• _Required action_: Filter the lines below, keeping each one that holds "agent".

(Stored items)
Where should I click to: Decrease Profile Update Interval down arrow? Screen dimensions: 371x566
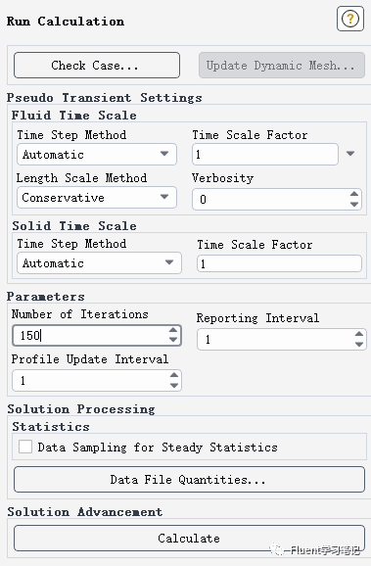coord(174,386)
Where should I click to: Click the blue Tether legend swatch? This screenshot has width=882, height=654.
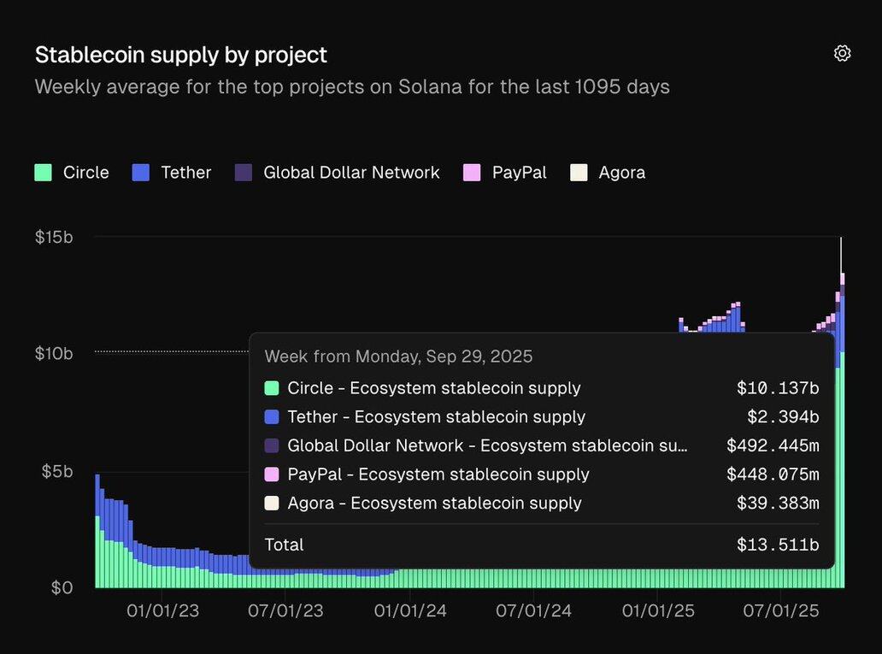pos(141,173)
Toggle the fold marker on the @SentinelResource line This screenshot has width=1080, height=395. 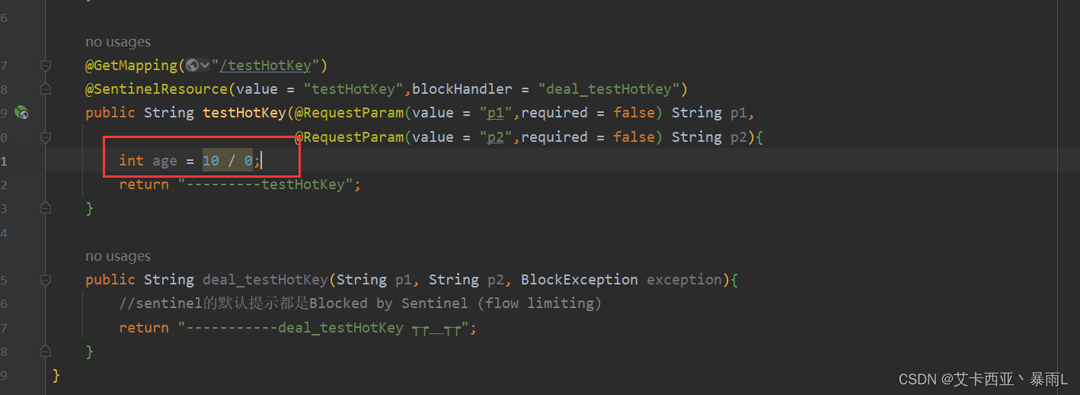point(46,89)
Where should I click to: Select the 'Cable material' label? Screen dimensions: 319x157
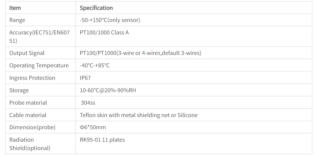point(28,115)
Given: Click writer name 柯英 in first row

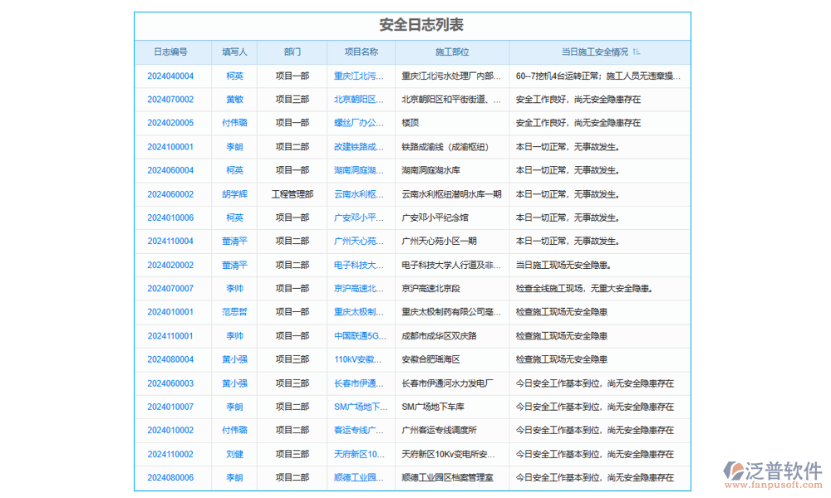Looking at the screenshot, I should tap(234, 76).
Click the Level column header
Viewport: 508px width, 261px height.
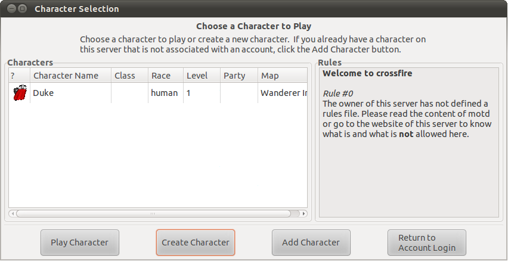[x=197, y=76]
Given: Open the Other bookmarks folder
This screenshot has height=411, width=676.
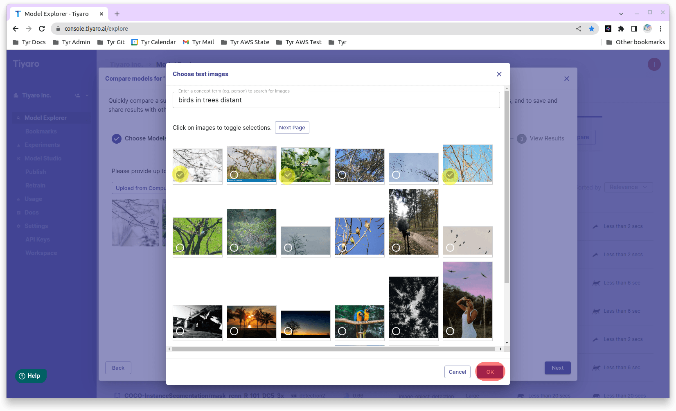Looking at the screenshot, I should click(635, 42).
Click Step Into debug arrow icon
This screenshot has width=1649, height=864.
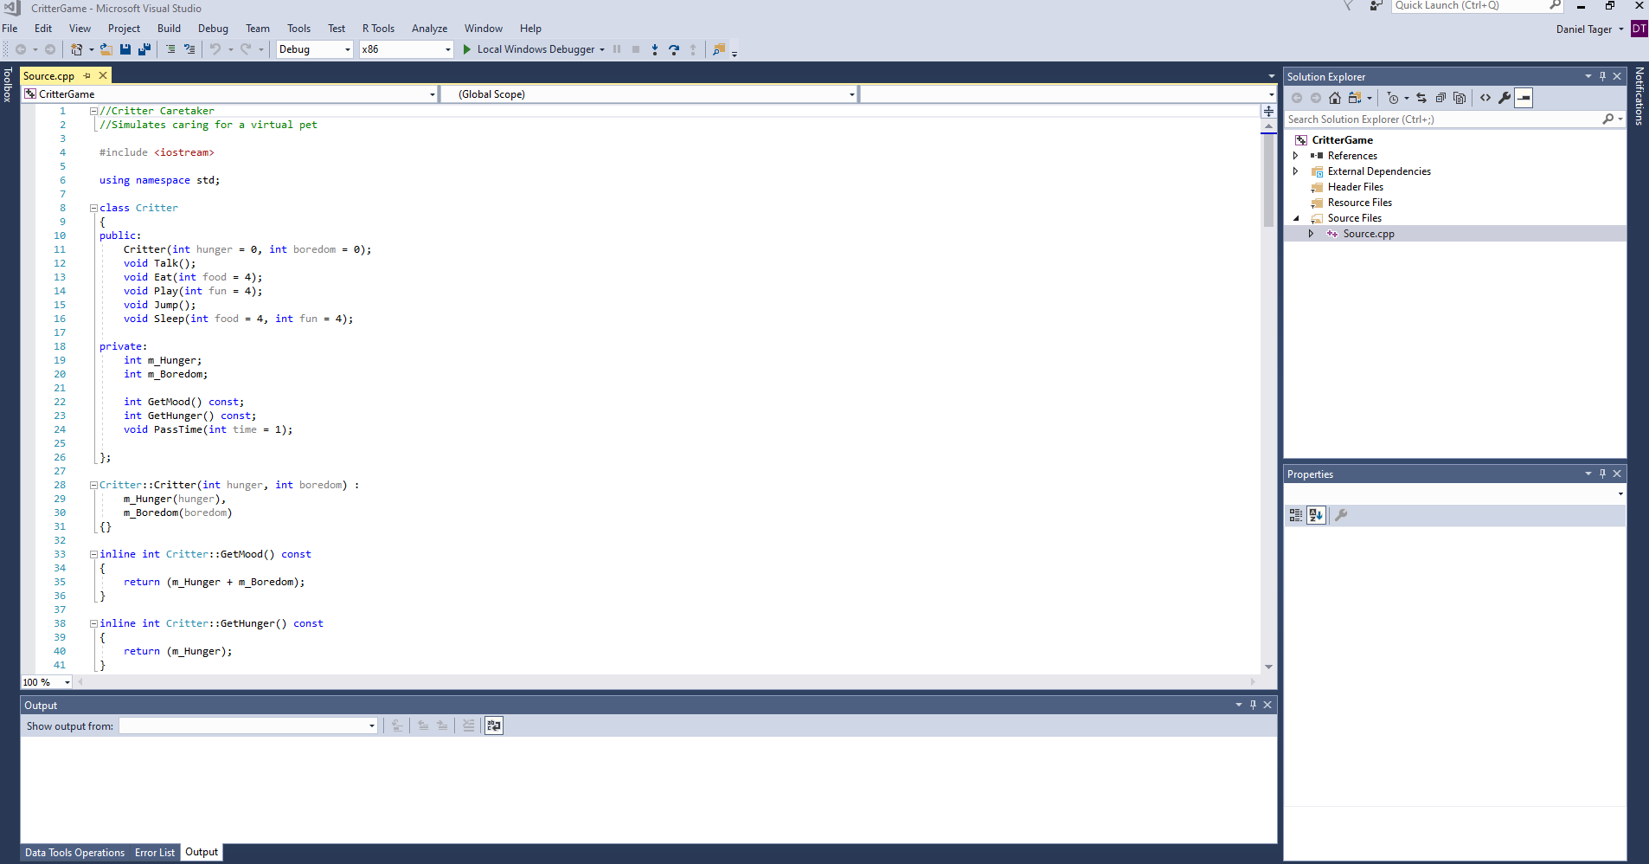point(655,49)
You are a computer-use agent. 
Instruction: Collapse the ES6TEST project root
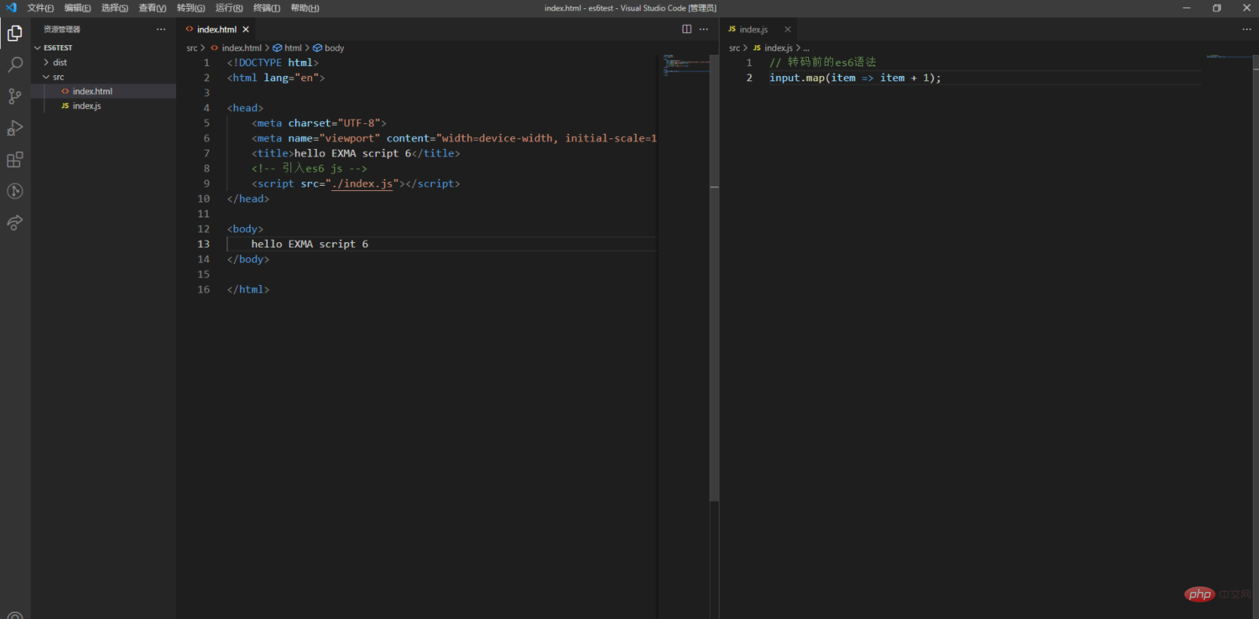(57, 47)
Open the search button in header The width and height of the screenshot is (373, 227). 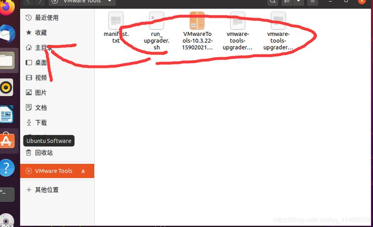273,2
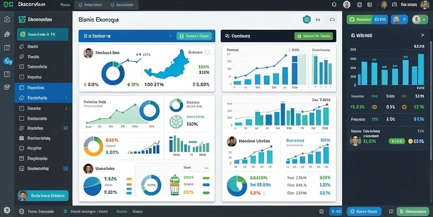Click the vertical scrollbar on right panel
The image size is (433, 217).
[x=431, y=100]
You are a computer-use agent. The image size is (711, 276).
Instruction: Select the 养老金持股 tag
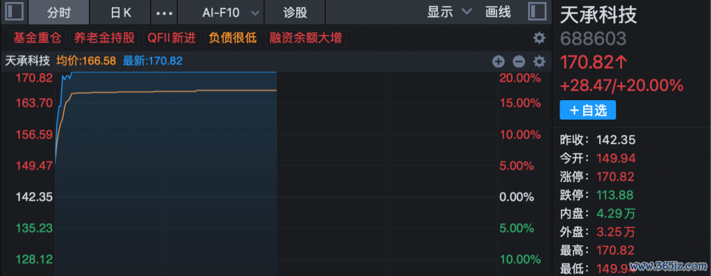coord(105,38)
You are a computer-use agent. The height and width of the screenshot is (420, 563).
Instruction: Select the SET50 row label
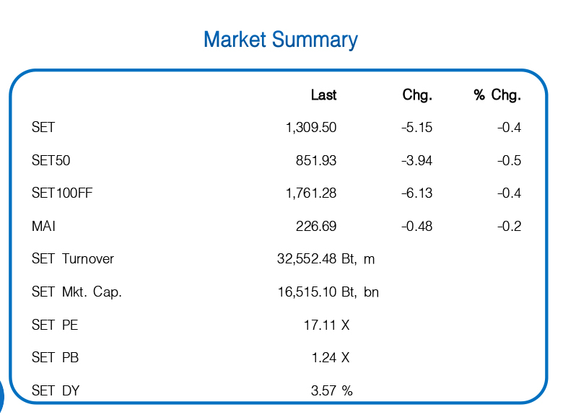coord(51,160)
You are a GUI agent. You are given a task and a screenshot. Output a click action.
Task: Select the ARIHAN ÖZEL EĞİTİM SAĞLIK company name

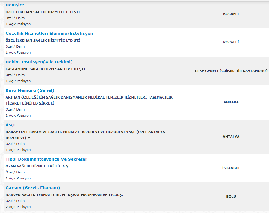tap(89, 97)
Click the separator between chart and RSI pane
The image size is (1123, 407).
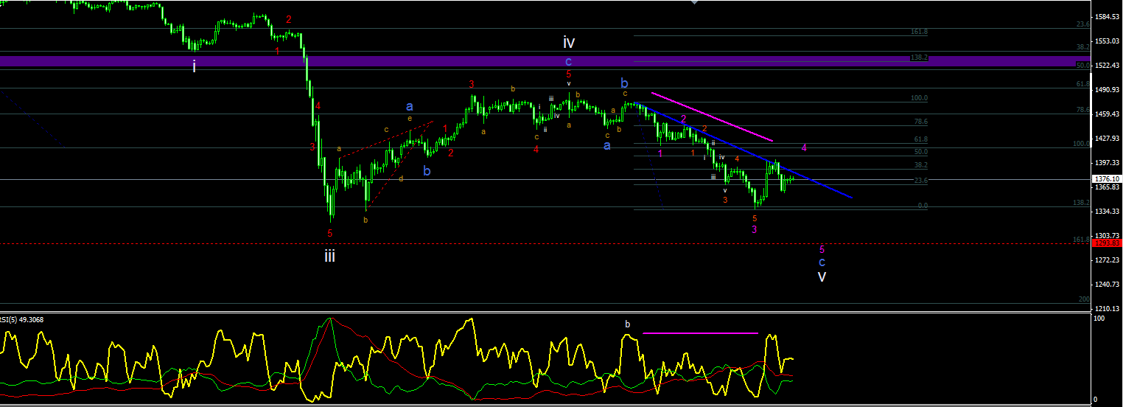coord(545,313)
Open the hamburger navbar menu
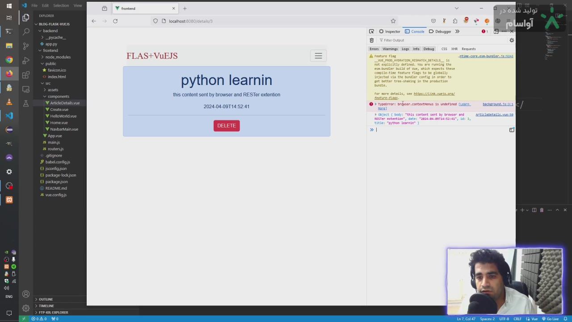Image resolution: width=572 pixels, height=322 pixels. tap(318, 56)
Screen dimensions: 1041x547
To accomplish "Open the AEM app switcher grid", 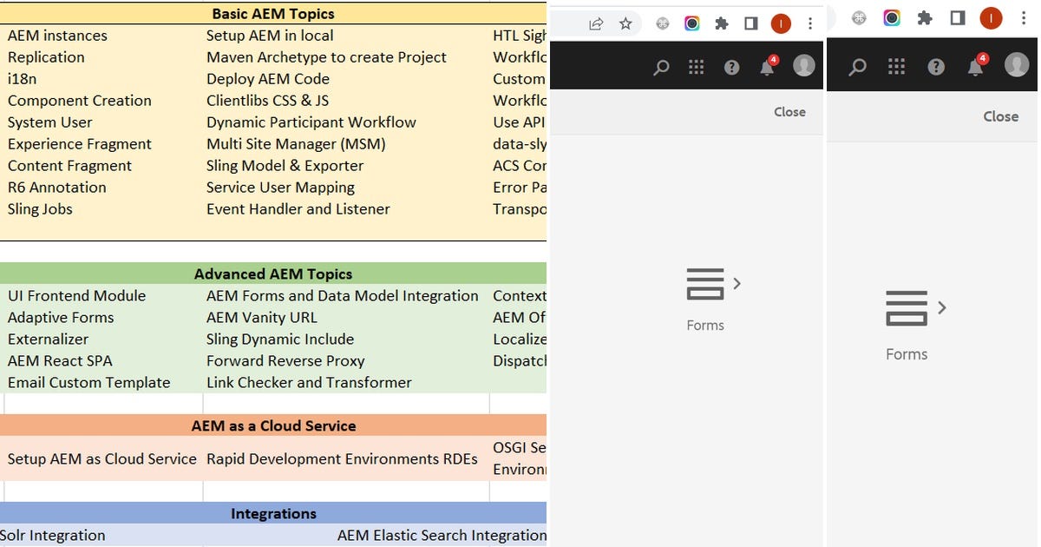I will (x=696, y=66).
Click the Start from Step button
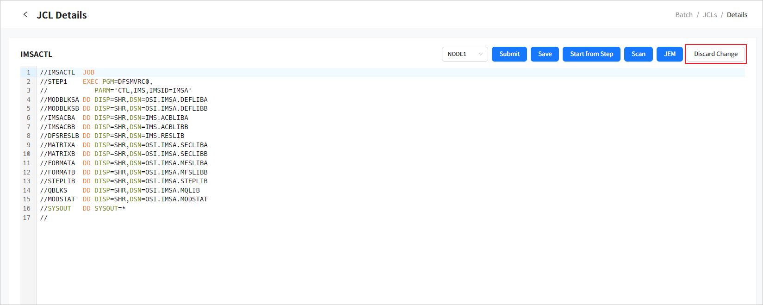The image size is (763, 305). [x=591, y=54]
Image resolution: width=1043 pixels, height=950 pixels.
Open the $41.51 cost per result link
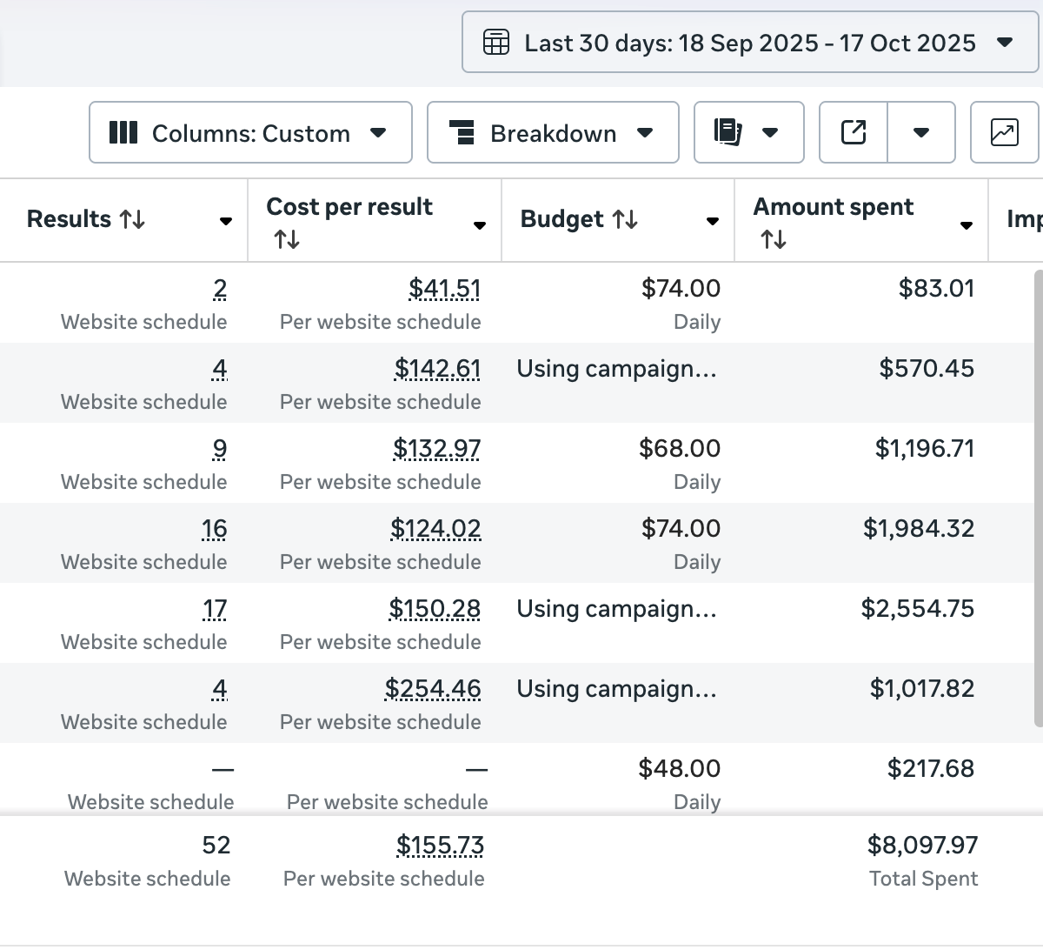click(x=445, y=287)
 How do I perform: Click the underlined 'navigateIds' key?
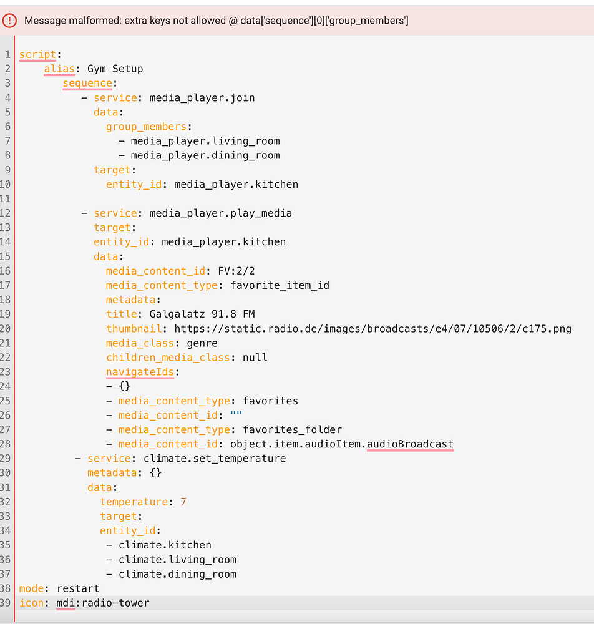point(140,372)

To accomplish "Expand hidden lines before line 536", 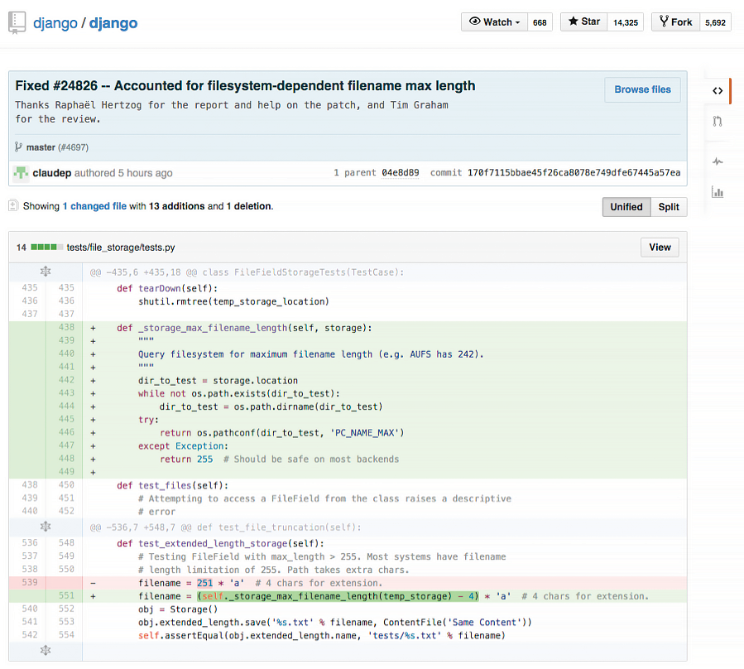I will pyautogui.click(x=46, y=527).
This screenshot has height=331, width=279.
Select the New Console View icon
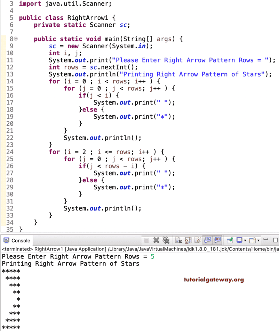(252, 240)
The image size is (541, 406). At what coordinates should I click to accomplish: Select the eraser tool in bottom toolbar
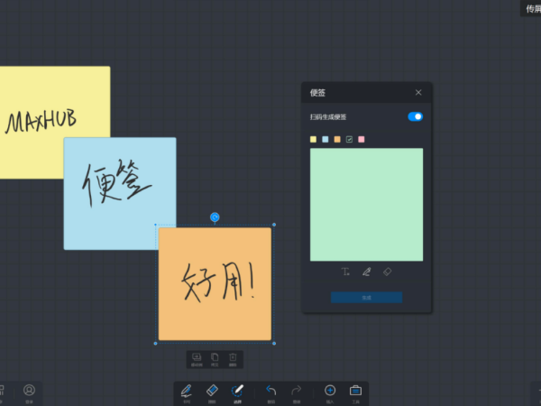(212, 392)
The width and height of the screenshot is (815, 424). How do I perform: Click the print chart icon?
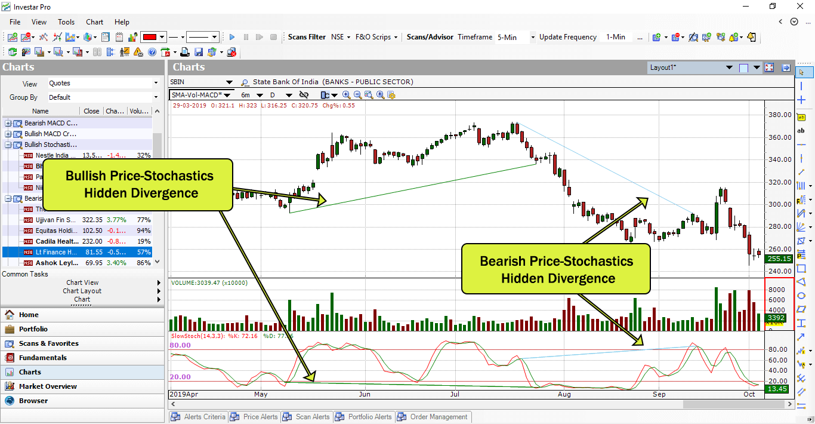click(186, 52)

• _Task response_:
You are a computer-use agent. 
You are a computer-use agent. The image size is (711, 276).
You are a computer-use agent. The height and width of the screenshot is (420, 563).
You are a GUI agent. You are given a task and a screenshot. Output a click action.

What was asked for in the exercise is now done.